Je passe à présent à la philosophie. Vous suivez en tout la route des grands génies, qui, loin de se sentir animés d’une basse et vile jalousie, estiment le mérite où ils le rencontrent, et le prisent sans prétention. Je vous fais des compliments à la place de M. Wolff, sur la manière avantageuse dont vous vous expliquez sur son sujet. Je vois, monsieur, que vous avez très-bien compris les difficultés qu’il y a sur l’être simple. Souffrez que j’y réponde.

Les géomètres prouvent qu’une ligne peut être divisée à l’infini ; que tout ce qui a deux côtés ou deux faces, ce qui revient au même, peut l’être également. Mais, dans la proposition de M. Wolff, il ne s’agit, si je ne me trompe, ni de lignes ni de points ; il s’agit des unités ou parties indivisibles qui composent la matière.

Personne ne peut ni ne pourra jamais les apercevoir : donc on n’en peut avoir d’idées, car nous n’avons d’idées nettes que des choses qui tombent sous nos sens. M. Wolff dit tout ce que l’être simple n’est pas ; il écarte l’espace, la longueur, la largeur, etc., avec beaucoup de précaution, pour prévenir le raisonnement des géomètres qui n’est plus applicable à son être simple, parce qu’il n’a aucune propriété de la matière. Notre philosophie se sert de l’artifice de saint Paul, qui, après nous avoir promenés jusque dans le sanctuaire des cieux, nous abandonne à notre propre imagination, suppléant par le terme d’ineffable à ce qu’il n’aurait pu expliquer sans donner prise sur lui.

Il me semble cependant qu’il n’y a rien de plus vrai que toute chose composée doit avoir des parties. Ces parties en peuvent avoir à leur tour autant que vous en voudrez imaginer. Mais enfin il faut pourtant qu’on trouve des unités, et, faute de n’avoir pas l’organe des yeux et de l’attouchement assez subtil, faute d’instruments assez délicats, nous ne décomposerons jamais la matière jusqu’à pouvoir trouver ces unités.

Liste:

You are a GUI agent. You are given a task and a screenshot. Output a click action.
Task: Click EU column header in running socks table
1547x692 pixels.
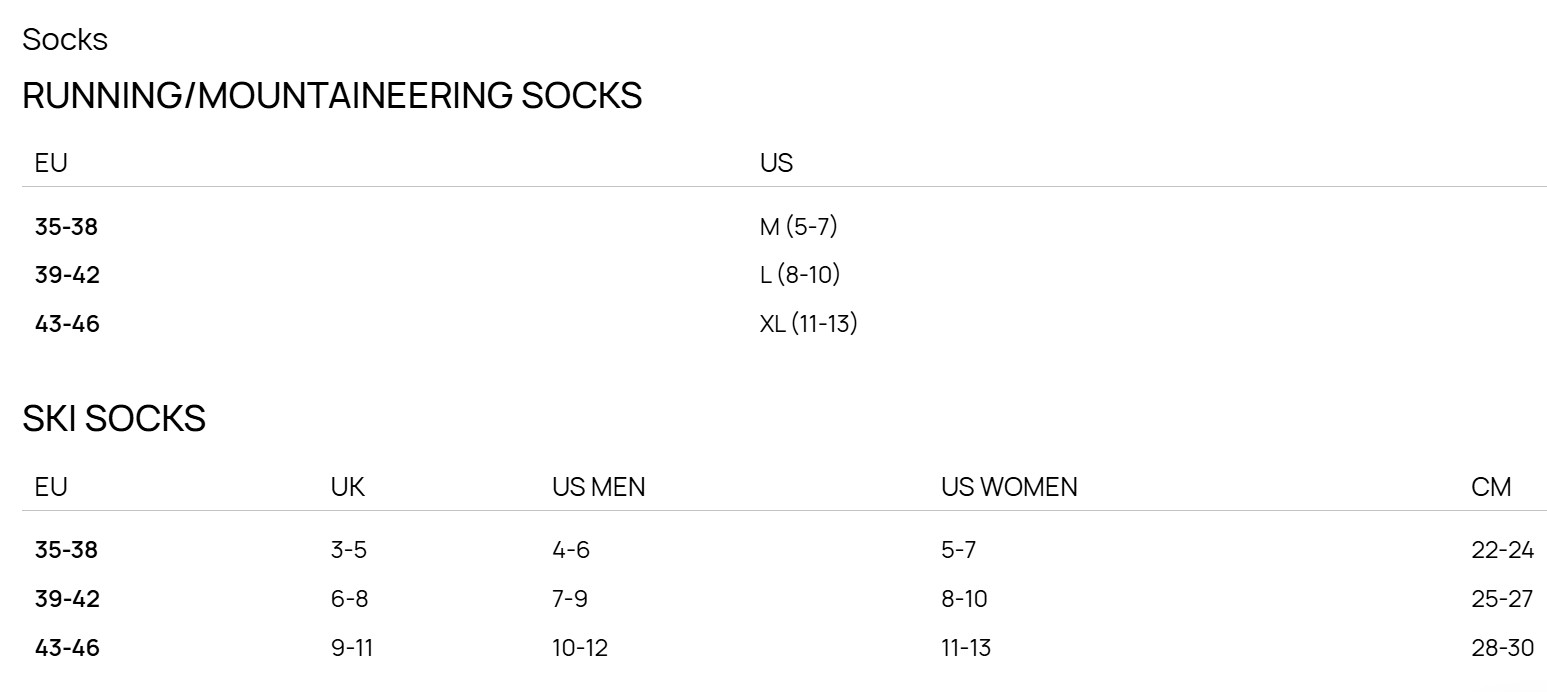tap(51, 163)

* * *

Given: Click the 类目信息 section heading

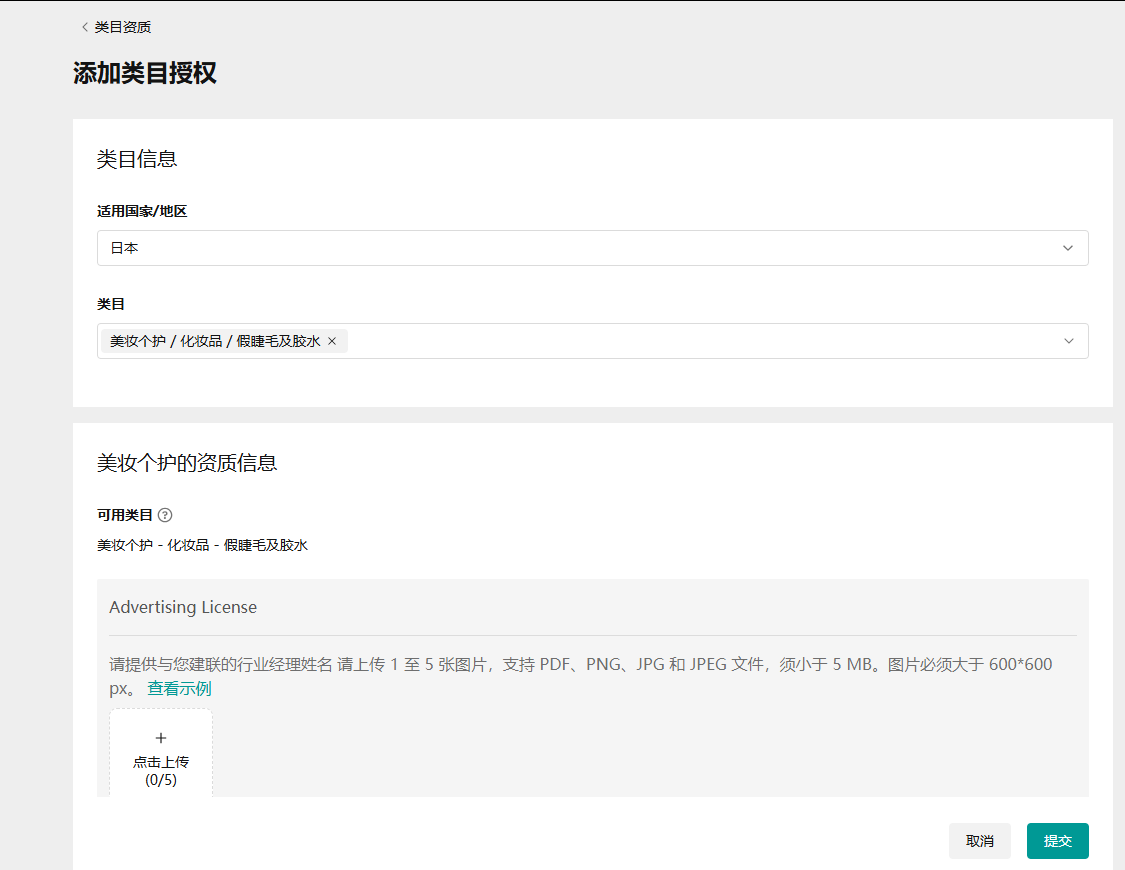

Consigne 1:
Répondez à ces questions sur l'extrait consacré à l'être simple :
(a) Selon l'extrait, que prouvent les géomètres au sujet d'une ligne ?
(b) Par quel terme saint Paul supplée-t-il à ce qu'il n'aurait pu expliquer ?
(c) D'après le dernier paragraphe, que doit avoir toute chose composée ?
Consigne 2: Prolongez l'extrait sur l'être simple en écrivant la suite de son dernier paragraphe.
La liste ci-dessus est un matériau distinct de l'extrait.

Réponse attendue 1:
(a) Ils prouvent qu'une ligne peut être divisée à l'infini.
(b) Il emploie le terme d'« ineffable ».
(c) Toute chose composée doit avoir des parties.

Réponse attendue 2:
Que vous représentez-vous quand vous pensez à un régiment composé de quinze cents hommes ? Vous vous représentez ces quinze cents hommes comme autant d’unités ou comme autant d’individus réunis sous un même chef. Prenons un de ces hommes seul : je trouve que c’est un être fini, qui a de l’étendue, largeur, épaisseur, etc. ; que cet être a des bornes, et par conséquent une figure[1] ; je trouve qu’il est divisible à l’infini. Pourrait-il être un être fini et infini en même temps ? Non, car cela implique contradiction. Or, comme une chose ne saurait être et ne pas être en même temps, il faut nécessairement que l’homme ne soit pas infini : donc il n’est pas divisible à l’infini ; donc il y a des unités qui, prises ensemble, font des nombres composés, et ce sont ces nombres, dès qu’ils sont composés, qu’on nomme matière.

  1. Variante des Œuvres posthmmes : « Je trouve qu’il est divisible (l’expérience le prouve) ; mais je ne saurais dire qu’il est divisible à l’infini. »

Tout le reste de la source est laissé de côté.